Dear Malcolm Tks Moreover,a slew of IRP challenges that have little actual merit from a legal perspective, placing the IRP panel (which may be comprised of persons without significant public policy understanding) in a position of arbitrating a wide range of issues that may be driven by divergent interests that have little relevance to the subject. Regards Kavouss 2016-01-25 17:27 GMT+01:00 Malcolm Hutty <malcolm@linx.net>:
On 25/01/2016 16:19, Kavouss Arasteh wrote:
What I said was there should be a process to clearly distinguish between those allegations which merits to be further pursued and those which would not merit.
I do not think that the purpose of IRP is that every day tens of allegations based on just a personal judgement of an individual without any valid reasons and without any foundation invoke IRP,unless we create occupation of the panelist and those will get those position .This would give rise to misuse of the IRP.

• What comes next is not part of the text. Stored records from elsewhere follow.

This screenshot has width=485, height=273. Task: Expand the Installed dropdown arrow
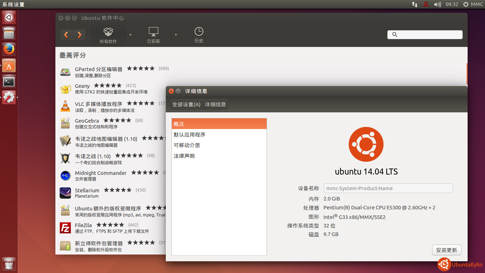176,35
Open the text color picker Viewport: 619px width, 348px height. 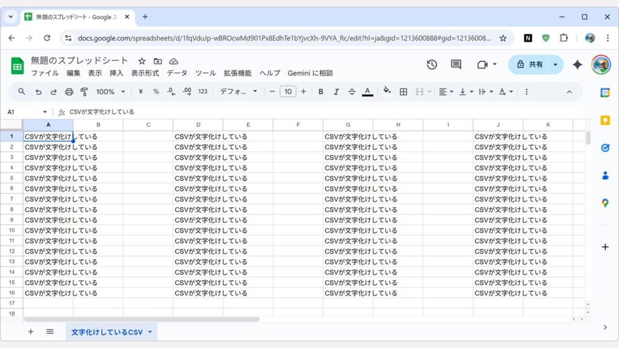pyautogui.click(x=367, y=91)
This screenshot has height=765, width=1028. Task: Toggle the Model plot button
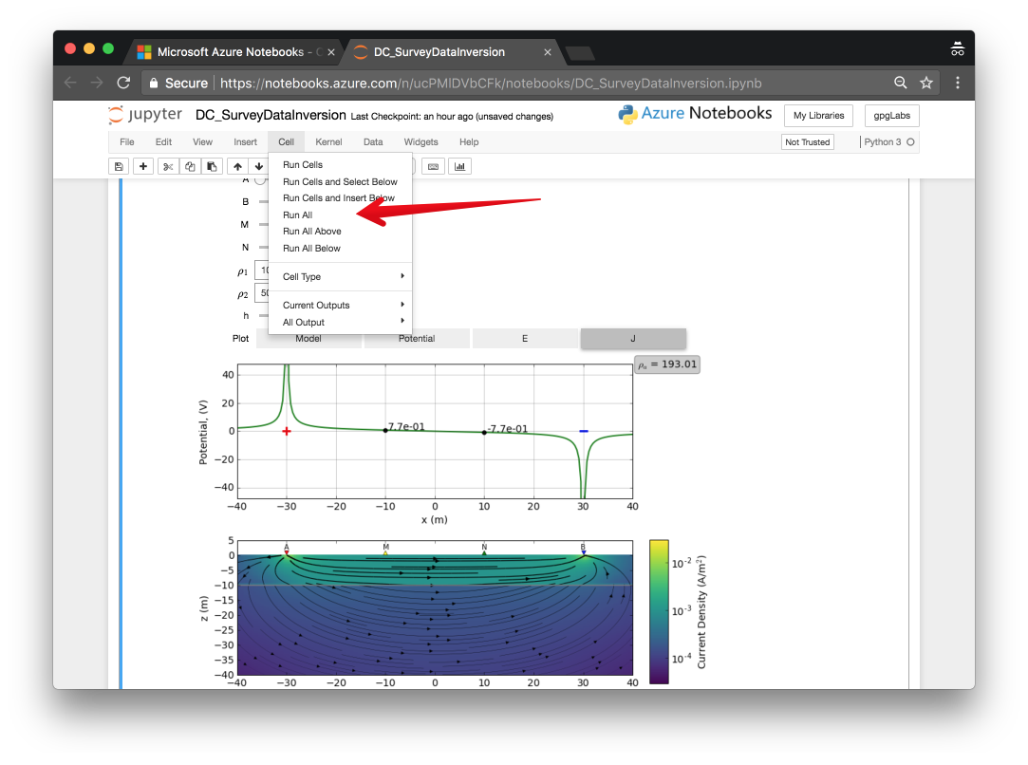pos(308,339)
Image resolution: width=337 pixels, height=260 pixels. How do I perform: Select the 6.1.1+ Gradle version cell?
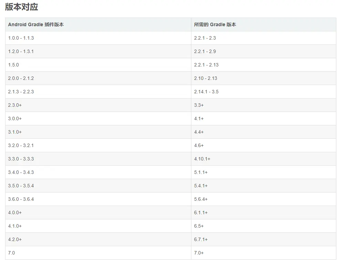[201, 212]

I quite agree. We agreed from a very early stage, I believe, that the IRP would be empowered to dismiss expeditiously any frivioulous or vexatious claims or those without any reasonable prospect of success, before the review is fully engaged. Nobody wants or expects the IRP to be holding its intense reviews on poorly founded claims.
Those that have been through the IRP process before will tell you that it is a very serious and involved process, not to mention an expensive one, so I do not think we will face the problem you describe. Nonetheless, the IRP will be empowered to deal with it, whenever misuse appears.